ALTHOUGH THIS PAPER does not follow Goodlad’s concern with imperialism per se, it does seek to unearth the novel’s sensitive analysis of political discourse as embodied in its characters and expressed in its form. This analysis varies between critique and description, too conscious of danger to lapse into complacent reporting but on the whole less didactic than the narrator’s attacks on Lizzie might lead us to think. Besides Goodlad, my account of the pragmatic-sanctioned gulf and its combats in Trollope’s novel also draws on critical work done by Ayelet Ben-Yishai and Frederik Van Dam. Although unlike Ben-Yishai I join common law and positive law as two different but related means of producing social sanction, I follow her in focusing on questions of gossip and propriety in relation to social power in this novel. I follow Van Dam in relating law to violence in this novel and reading Trollope with the help of German philosophy, but read Lizzie in terms of civil society (not natural law) and take Hegel, rather than Benjamin, for my point of reference. Although we have little reason to believe Trollope read significantly in German philosophy, he likely encountered elements of Hegel’s political philosophy, as mediated through Carlyle’s writings. In particular, Trollope would have encountered a vision of liberal civil society as structurally organized around the conflict of private interests. This vision appears throughout the text of the Eustace diamonds, in matters of personal affection as well as property and public status, usually in metaphorically elevated language: a legal argument over jewels becoming a combat of Greeks and Romans, for instance. Trollope’s presentation of this conflict registers what he seems to regard as genuinely troubling aspects of English civil society, while effectively counteracting some of Carlyle’s more apocalyptic expectations. In moderating Carlyle’s social prophesy while maintaining elements of his social vision, Trollope more closely resembles Hegel, who took liberal civil society to be a necessary development, however troubling its effects.
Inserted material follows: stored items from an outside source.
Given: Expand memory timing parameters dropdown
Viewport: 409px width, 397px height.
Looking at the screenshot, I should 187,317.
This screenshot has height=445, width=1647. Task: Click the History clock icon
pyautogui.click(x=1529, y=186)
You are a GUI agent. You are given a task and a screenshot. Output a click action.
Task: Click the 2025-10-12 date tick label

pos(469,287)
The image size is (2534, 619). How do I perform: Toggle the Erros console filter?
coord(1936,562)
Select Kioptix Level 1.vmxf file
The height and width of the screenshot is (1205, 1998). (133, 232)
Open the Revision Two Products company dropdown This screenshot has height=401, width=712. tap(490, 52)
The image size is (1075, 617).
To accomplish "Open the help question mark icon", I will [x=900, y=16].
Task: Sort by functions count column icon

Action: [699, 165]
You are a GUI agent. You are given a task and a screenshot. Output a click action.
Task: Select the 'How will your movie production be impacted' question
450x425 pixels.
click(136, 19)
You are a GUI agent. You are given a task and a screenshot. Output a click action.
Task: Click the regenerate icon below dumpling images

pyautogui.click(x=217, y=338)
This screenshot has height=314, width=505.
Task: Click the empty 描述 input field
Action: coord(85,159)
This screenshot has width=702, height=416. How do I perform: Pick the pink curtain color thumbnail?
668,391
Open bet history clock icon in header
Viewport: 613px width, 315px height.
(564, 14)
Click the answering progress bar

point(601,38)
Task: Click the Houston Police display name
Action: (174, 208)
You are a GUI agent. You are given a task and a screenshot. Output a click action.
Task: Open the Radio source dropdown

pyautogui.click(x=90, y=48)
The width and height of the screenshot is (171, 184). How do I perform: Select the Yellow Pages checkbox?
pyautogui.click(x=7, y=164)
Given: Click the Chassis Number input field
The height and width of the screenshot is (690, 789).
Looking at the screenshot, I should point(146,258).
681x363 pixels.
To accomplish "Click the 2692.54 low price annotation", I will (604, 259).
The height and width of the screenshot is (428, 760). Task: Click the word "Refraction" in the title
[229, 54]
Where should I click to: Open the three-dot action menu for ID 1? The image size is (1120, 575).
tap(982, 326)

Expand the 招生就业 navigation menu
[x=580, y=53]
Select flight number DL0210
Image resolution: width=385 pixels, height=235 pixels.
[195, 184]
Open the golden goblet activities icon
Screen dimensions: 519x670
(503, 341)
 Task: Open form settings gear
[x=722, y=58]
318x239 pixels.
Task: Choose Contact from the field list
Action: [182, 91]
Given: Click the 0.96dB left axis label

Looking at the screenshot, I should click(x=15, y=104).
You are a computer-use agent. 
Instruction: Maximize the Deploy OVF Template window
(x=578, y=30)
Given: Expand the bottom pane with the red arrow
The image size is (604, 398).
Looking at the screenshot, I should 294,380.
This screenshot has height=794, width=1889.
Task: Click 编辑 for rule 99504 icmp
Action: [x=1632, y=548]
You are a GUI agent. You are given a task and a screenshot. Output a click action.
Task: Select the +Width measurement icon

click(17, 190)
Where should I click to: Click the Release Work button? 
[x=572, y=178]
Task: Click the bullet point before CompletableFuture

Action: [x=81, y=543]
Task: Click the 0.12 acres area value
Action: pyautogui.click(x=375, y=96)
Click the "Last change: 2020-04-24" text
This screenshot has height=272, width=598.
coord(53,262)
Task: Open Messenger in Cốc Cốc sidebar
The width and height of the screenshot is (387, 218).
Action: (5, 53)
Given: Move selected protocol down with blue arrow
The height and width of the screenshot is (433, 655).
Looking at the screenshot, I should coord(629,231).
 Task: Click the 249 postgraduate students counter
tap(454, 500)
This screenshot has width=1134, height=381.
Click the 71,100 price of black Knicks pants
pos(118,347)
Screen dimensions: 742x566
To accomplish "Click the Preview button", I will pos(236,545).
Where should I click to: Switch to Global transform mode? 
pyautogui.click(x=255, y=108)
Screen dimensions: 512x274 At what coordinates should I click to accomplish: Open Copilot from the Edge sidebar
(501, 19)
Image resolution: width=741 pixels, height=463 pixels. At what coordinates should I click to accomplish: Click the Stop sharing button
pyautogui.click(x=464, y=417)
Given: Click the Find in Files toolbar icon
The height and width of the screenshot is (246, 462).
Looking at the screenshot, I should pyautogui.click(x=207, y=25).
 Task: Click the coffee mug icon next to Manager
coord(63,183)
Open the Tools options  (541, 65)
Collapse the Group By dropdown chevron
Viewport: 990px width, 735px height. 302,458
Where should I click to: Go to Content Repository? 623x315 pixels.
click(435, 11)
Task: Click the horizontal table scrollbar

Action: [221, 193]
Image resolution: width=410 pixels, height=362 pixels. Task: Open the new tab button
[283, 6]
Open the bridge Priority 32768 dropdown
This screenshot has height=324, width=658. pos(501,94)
As Nina understands her prerogative to possess a desired bit of bread to override abstract concerns of linguistic correctness, Hegel takes will-based possession, or “the absolute right of appropriation which human beings have over all ‘things’” to be the subject’s first substantial right (60). In opposition to the purely negative freedom of abstract personality, the right to possession provides a concrete actualization of freedom, realizing the difference between the subject, who has ends and rights, and the object, which has neither in itself. From this material base, Hegel moves on to contracts (whereby possession is affirmed by other subjects and a larger community), morality (returning to the individual) and ethical life (Sittlichkeit, returning to the community) – the last section encompassing the family, Civil Society (die bürgerliche Gesellschaft) and the State. Civil Society exists between the private sphere of the family and the public stage of the State, a system of interdependence arising from the coordinated attainment of private ends. As citizens (Bürger) simply pursue private interests, civil society begets a situation in which
Particularity by itself [für sich], given free rein in every direction to satisfy its needs, contingent caprices, and subjective desires, destroys itself and its substantial concept in this process of gratification. At the same time, the satisfaction of need, necessary and contingent alike, is contingent because it arouses [new desires] without end, [and] is in thoroughgoing dependence on arbitrariness and external contingency … In these contrasts and their complexity, civil society affords a spectacle of extravagance as well as want and of the physical and ethical degeneration common to them both. (182)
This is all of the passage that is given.